Still new to smoking on my pellet smoker and wanted some input from others on tip to cooking Beef Brisket. My first attempt was good but wanted to here from others to find out if there is a better way.


First attempt I used a pickle juice and mustard paste. On the smoker at 8:30 am (225F).


Around 5:00pm wrapped in paper when temp reached 175F.


Continued in smoker till temp of 198F was reached it was 8:30pm Rested for 1 hour.  Had dinner at 9:30pm.


I would like to know if there is a faster way to get the brisket up to 200F?


I'm have a lunch to do this weekend and will be short on time to cook 4 (6 pounds each) briskets.


I plan to start cooking at 8:30 pm the night before for a 2:00pm lunch the next day.

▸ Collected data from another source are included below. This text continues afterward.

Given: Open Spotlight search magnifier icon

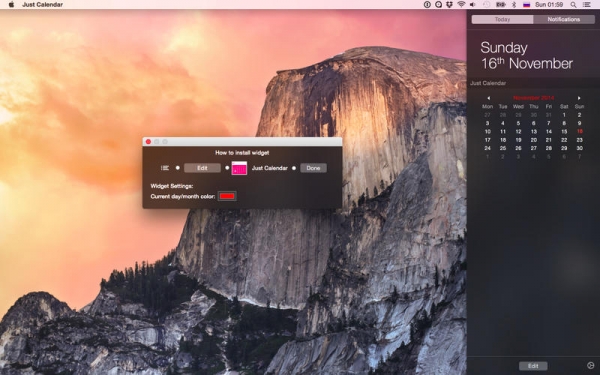Looking at the screenshot, I should point(573,5).
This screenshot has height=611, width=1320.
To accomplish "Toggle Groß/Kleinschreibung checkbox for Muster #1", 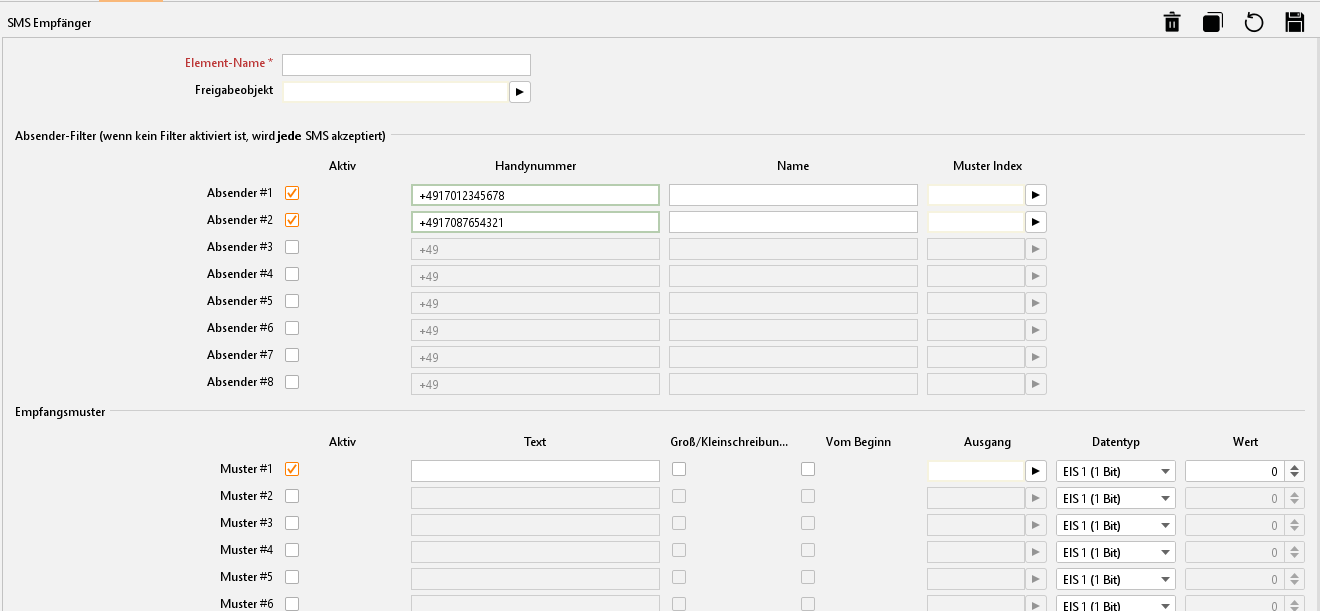I will tap(679, 469).
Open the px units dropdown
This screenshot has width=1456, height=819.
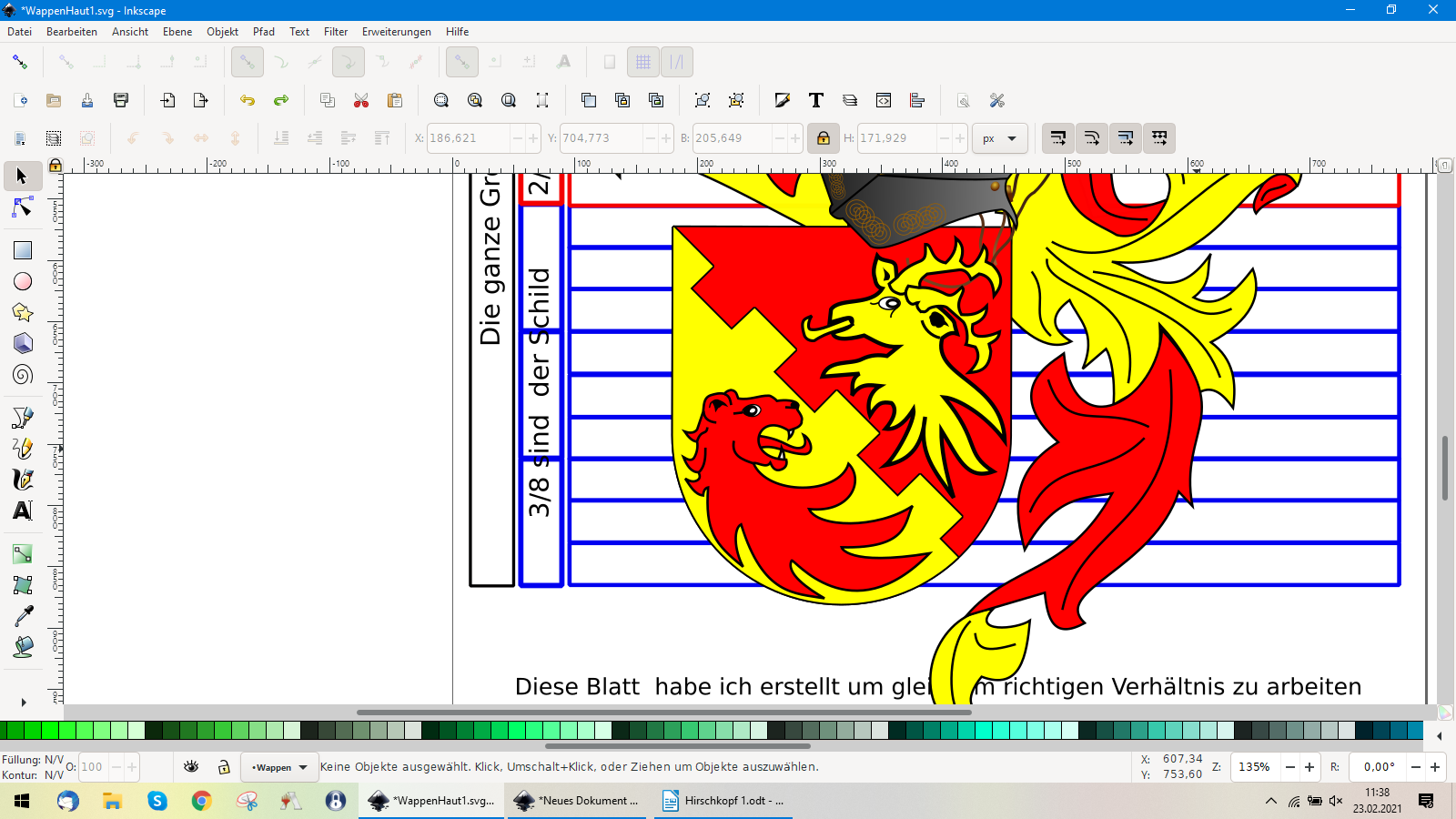[1000, 138]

Will 13 hours on the grill at 225F be enough or should i increase the temp to 250F?



Any ideas would be appreciated.



post #2 of 5
You said 6lb briskets? Are they just the flats? If so you have to be careful not to dry them out with the higher temp because the flat has less fat. Also a 6lb brisket shouldn't take more than 6-10 hours IMO depending on how you cook it and the smoker.

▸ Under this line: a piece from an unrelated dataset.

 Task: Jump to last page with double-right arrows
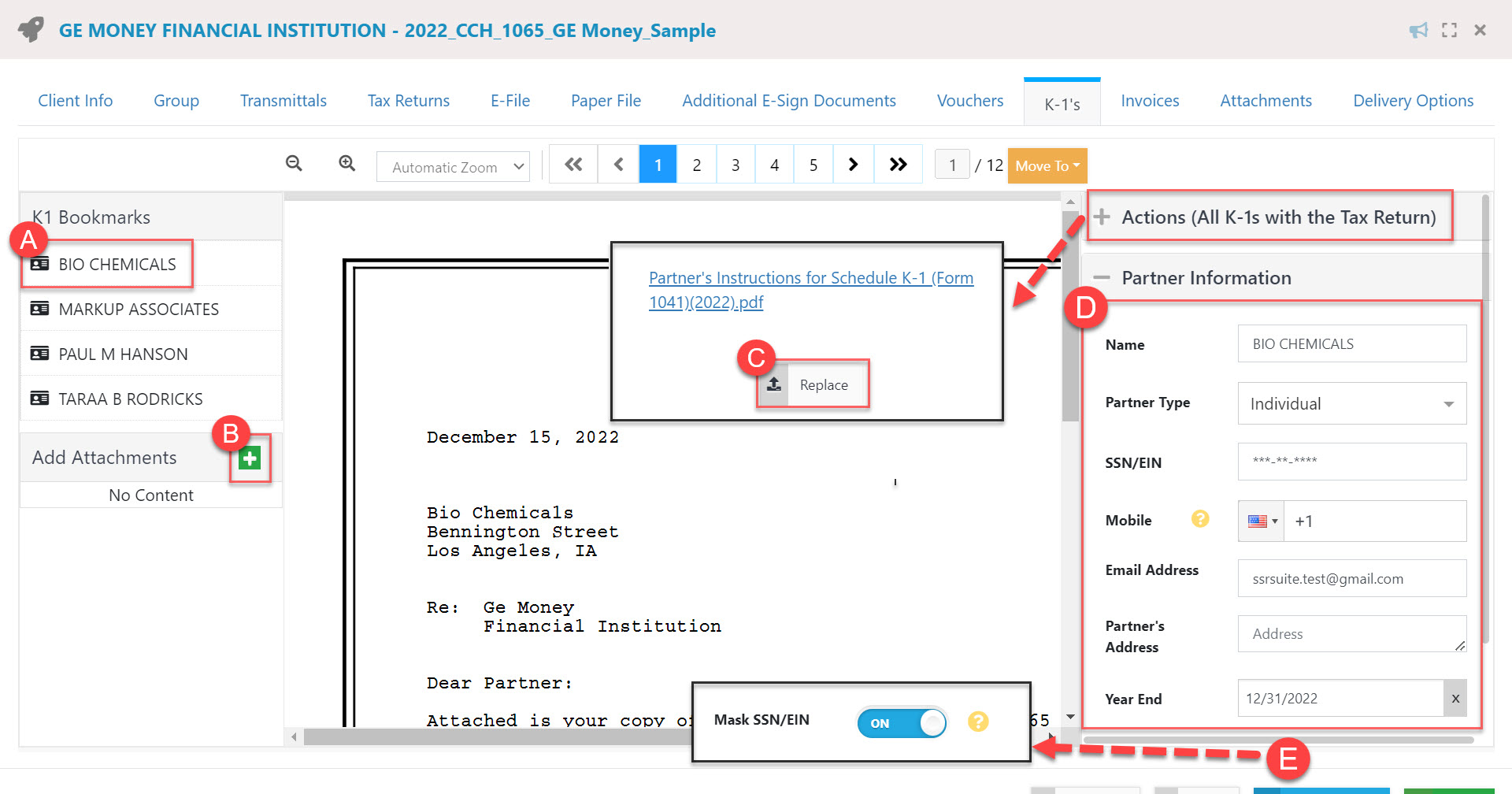point(898,165)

Check out this thread. http://www.smokingmeatforums.com/t/136985/high-temp-brisket-lots-of-q-view/0_40

If they are full packers and are 16lbs each then you will need to bump your temps up higher.
post #3 of 5
Thread Starter 

Bmudd thank you for responding, the are around 6 pounds each and I plan to cook 4 of them. If they are not fatty enough I will place strips of bacon over the top. when they get to 175F I will wrap in butcher paper and return to the grill, at that time I may bump the temp up to 250F, my guess is that it should take less than 12 hours?

post #4 of 5
If they are only 6 lbs then 12 hours should be plenty of time. if they are done early just wrap in foil and rest in a cooler. I would also pack the cooler with towels or a blanket to help keep it nice and toasty.
post #5 of 5

>I would like to know if there is a faster way to get the brisket up to 200F?


I'll just add that you should not be cooking brisket to a specific temperature. A brisket is done when it reaches the tenderness you desire. Tenderness occurs when connective tissue breaks down. Depending on the size, age of the steer and cooking temperatures and other factors, the final IT can vary greatly. Instead, do a probe test to determine when it's done. Cooking at higher temps will get you there faster with a higher final IT than cooking with lower temps.


I don't bother cooking trimmed brisket flats on the smoker - they've never turned out well for me - but plenty of folks like em that way. I'd rather braise them or grind em for burgers. Get a full untrimmed packer if you can.